**** Excerpted data

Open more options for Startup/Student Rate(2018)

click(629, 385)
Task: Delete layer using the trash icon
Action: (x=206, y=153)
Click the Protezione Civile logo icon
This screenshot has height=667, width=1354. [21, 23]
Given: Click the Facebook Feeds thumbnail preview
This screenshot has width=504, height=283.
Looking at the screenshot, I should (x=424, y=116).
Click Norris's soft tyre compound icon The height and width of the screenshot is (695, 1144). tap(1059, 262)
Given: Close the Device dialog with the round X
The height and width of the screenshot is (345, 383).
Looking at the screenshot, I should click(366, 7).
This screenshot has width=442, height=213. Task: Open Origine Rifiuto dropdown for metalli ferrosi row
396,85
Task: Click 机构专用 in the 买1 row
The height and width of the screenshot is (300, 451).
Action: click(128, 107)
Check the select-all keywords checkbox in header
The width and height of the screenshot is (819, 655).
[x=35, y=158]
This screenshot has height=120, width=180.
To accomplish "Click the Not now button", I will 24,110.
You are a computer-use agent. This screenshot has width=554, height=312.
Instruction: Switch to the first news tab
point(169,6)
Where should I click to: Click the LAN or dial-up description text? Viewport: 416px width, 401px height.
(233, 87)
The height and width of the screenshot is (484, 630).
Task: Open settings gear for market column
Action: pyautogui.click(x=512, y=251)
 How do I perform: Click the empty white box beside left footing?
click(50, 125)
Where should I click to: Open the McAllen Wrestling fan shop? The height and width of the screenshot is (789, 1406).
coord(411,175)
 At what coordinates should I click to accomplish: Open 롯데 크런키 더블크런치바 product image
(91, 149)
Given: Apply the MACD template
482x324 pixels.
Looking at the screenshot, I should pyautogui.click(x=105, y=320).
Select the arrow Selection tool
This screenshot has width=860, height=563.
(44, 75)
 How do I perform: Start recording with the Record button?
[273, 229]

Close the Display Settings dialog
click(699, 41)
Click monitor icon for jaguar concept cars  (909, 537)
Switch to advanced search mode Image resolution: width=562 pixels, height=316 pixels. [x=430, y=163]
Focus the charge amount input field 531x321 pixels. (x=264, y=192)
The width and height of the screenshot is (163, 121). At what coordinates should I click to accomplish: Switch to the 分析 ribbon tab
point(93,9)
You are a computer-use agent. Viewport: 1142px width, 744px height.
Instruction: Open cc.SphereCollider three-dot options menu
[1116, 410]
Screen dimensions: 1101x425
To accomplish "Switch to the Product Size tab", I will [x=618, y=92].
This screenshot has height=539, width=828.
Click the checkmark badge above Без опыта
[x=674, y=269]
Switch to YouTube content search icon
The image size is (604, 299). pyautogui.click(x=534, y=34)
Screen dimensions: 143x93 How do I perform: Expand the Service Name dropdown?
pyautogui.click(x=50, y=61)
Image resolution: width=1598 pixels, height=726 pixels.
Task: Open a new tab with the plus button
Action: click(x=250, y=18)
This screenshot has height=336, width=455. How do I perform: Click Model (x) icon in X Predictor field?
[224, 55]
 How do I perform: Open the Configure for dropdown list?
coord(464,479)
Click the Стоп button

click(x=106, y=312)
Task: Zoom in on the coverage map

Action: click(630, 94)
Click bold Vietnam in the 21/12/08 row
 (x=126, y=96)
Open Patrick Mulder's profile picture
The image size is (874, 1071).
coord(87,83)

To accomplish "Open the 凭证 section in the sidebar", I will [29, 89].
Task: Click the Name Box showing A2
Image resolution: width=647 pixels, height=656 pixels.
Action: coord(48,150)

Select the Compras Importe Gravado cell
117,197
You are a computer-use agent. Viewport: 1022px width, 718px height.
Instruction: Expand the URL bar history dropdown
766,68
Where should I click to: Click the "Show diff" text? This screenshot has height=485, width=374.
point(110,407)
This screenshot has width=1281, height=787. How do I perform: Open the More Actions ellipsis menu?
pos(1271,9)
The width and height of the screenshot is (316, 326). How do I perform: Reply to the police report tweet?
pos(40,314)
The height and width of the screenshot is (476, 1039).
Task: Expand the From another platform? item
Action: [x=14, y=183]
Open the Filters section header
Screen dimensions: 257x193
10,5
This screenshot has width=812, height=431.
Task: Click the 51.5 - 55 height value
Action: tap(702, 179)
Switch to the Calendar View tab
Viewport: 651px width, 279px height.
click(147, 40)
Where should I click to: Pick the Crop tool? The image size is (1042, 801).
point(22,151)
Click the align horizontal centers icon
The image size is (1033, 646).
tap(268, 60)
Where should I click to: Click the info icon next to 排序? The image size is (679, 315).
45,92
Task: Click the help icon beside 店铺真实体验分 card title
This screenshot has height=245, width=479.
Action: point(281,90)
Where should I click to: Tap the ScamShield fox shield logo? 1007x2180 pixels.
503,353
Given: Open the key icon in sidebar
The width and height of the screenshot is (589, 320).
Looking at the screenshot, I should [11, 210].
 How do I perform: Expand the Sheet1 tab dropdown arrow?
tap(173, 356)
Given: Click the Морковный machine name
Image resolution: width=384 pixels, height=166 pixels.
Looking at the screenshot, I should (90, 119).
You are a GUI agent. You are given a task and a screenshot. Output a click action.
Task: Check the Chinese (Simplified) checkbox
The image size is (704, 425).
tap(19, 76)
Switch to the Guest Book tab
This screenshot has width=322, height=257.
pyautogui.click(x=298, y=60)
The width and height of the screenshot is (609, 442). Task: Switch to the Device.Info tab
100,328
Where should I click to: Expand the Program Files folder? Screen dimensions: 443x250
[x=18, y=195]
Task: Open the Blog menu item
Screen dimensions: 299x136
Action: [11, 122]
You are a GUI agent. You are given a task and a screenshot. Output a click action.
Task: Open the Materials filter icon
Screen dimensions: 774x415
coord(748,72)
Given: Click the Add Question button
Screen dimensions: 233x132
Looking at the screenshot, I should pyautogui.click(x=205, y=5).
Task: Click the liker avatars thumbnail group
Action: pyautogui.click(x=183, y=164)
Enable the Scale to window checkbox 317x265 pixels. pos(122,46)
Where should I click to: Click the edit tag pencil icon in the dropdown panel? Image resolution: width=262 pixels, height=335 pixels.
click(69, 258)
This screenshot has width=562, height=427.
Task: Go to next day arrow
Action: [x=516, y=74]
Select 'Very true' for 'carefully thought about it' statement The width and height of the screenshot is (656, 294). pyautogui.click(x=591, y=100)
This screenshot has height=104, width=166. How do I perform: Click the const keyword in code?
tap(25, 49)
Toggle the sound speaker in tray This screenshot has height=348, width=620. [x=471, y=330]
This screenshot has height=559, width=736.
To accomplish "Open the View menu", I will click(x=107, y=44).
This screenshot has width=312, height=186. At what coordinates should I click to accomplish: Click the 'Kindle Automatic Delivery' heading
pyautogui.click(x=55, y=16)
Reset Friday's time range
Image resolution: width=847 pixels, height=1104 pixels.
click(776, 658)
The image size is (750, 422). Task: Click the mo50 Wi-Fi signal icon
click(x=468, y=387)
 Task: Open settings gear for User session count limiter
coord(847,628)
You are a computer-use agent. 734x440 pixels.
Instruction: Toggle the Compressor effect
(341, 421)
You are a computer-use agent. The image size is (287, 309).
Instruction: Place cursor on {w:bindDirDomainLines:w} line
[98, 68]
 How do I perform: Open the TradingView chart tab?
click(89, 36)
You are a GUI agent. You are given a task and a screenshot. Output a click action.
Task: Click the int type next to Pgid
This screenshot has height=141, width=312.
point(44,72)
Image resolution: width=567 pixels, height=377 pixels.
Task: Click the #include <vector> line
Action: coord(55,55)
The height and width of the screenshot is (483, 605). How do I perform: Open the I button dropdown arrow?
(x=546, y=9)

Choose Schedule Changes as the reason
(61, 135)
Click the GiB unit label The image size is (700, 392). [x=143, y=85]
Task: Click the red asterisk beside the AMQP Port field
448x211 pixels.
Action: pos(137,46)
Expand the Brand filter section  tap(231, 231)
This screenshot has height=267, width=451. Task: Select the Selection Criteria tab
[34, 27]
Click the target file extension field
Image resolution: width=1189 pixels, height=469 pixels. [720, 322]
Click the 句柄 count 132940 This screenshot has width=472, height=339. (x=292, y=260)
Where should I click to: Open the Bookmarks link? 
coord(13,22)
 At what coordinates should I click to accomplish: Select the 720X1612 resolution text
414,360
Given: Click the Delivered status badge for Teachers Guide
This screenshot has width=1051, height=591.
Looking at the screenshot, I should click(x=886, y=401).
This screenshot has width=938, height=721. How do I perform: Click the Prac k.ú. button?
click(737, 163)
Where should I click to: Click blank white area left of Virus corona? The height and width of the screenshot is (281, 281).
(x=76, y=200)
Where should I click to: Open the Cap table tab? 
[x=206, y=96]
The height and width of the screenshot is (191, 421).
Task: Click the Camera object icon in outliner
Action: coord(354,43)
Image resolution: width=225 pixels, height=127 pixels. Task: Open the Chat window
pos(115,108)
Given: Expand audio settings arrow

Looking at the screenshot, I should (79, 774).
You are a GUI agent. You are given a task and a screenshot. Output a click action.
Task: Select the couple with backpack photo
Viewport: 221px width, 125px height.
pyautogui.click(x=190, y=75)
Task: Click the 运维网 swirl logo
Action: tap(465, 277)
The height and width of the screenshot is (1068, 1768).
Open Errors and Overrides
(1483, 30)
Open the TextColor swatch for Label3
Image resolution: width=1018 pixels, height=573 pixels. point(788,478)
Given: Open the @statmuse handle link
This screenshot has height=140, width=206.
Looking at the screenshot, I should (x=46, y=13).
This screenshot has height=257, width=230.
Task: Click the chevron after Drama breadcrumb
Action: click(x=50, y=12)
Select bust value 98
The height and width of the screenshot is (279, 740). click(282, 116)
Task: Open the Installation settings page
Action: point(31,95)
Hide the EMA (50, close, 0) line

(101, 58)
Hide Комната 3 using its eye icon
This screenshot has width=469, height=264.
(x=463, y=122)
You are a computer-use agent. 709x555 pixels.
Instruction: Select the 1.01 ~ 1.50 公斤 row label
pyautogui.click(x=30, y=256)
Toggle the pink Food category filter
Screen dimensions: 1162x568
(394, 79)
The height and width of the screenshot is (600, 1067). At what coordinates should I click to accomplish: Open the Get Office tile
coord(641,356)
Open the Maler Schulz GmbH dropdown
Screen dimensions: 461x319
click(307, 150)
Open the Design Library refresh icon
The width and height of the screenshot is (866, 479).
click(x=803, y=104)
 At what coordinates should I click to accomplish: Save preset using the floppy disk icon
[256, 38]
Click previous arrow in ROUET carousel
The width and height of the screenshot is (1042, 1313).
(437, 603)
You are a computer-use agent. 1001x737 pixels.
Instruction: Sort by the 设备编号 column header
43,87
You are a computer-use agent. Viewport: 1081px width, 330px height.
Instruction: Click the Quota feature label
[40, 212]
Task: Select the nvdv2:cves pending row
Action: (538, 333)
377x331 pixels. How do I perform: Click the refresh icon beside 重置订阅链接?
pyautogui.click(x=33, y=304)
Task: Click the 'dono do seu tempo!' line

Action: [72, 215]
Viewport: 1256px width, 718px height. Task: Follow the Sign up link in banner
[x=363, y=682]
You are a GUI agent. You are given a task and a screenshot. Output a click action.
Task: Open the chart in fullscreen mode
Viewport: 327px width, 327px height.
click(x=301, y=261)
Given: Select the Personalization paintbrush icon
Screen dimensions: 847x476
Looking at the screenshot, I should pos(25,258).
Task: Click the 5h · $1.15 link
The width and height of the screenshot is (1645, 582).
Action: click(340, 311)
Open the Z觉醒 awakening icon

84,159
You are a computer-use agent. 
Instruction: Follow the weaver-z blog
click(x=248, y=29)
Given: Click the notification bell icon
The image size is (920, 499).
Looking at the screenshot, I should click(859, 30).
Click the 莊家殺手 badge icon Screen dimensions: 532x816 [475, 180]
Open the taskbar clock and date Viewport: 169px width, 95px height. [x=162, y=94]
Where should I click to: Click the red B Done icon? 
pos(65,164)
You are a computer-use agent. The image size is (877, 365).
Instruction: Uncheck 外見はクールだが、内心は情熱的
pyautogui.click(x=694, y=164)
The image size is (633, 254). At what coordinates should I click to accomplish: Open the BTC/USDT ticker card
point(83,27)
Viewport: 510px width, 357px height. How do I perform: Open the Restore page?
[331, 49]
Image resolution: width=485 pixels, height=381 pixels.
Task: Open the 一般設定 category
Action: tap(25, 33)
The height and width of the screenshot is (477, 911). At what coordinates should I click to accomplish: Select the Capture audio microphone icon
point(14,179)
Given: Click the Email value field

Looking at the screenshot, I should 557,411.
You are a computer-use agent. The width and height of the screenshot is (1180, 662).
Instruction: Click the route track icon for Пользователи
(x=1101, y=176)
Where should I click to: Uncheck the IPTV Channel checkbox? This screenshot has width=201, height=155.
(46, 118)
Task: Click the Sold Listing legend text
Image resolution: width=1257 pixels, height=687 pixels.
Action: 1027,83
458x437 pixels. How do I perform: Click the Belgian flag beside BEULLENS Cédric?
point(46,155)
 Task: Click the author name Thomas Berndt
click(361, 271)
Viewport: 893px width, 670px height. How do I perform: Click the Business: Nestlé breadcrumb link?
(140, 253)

********

* Task goal
Your reply is to repeat, unchanged, the lines above running from the one with "Instruction: Select the" up to and including the one with "You are a computer-use agent. The image size is (877, 365).".

* Exercise answer
Instruction: Select the 1.01 ~ 1.50 公斤 row label
pyautogui.click(x=30, y=256)
Toggle the pink Food category filter
Screen dimensions: 1162x568
(394, 79)
The height and width of the screenshot is (600, 1067). At what coordinates should I click to accomplish: Open the Get Office tile
coord(641,356)
Open the Maler Schulz GmbH dropdown
Screen dimensions: 461x319
click(307, 150)
Open the Design Library refresh icon
The width and height of the screenshot is (866, 479).
click(x=803, y=104)
 At what coordinates should I click to accomplish: Save preset using the floppy disk icon
[256, 38]
Click previous arrow in ROUET carousel
The width and height of the screenshot is (1042, 1313).
(437, 603)
You are a computer-use agent. 1001x737 pixels.
Instruction: Sort by the 设备编号 column header
43,87
You are a computer-use agent. Viewport: 1081px width, 330px height.
Instruction: Click the Quota feature label
[40, 212]
Task: Select the nvdv2:cves pending row
Action: (538, 333)
377x331 pixels. How do I perform: Click the refresh icon beside 重置订阅链接?
pyautogui.click(x=33, y=304)
Task: Click the 'dono do seu tempo!' line

Action: [72, 215]
Viewport: 1256px width, 718px height. Task: Follow the Sign up link in banner
[x=363, y=682]
You are a GUI agent. You are given a task and a screenshot. Output a click action.
Task: Open the chart in fullscreen mode
Viewport: 327px width, 327px height.
click(x=301, y=261)
Given: Select the Personalization paintbrush icon
Screen dimensions: 847x476
Looking at the screenshot, I should pos(25,258).
Task: Click the 5h · $1.15 link
The width and height of the screenshot is (1645, 582).
Action: click(340, 311)
Open the Z觉醒 awakening icon

84,159
You are a computer-use agent. 
Instruction: Follow the weaver-z blog
click(x=248, y=29)
Given: Click the notification bell icon
The image size is (920, 499).
Looking at the screenshot, I should click(859, 30).
Click the 莊家殺手 badge icon Screen dimensions: 532x816 [475, 180]
Open the taskbar clock and date Viewport: 169px width, 95px height. [x=162, y=94]
Where should I click to: Click the red B Done icon? 
pos(65,164)
You are a computer-use agent. The image size is (877, 365).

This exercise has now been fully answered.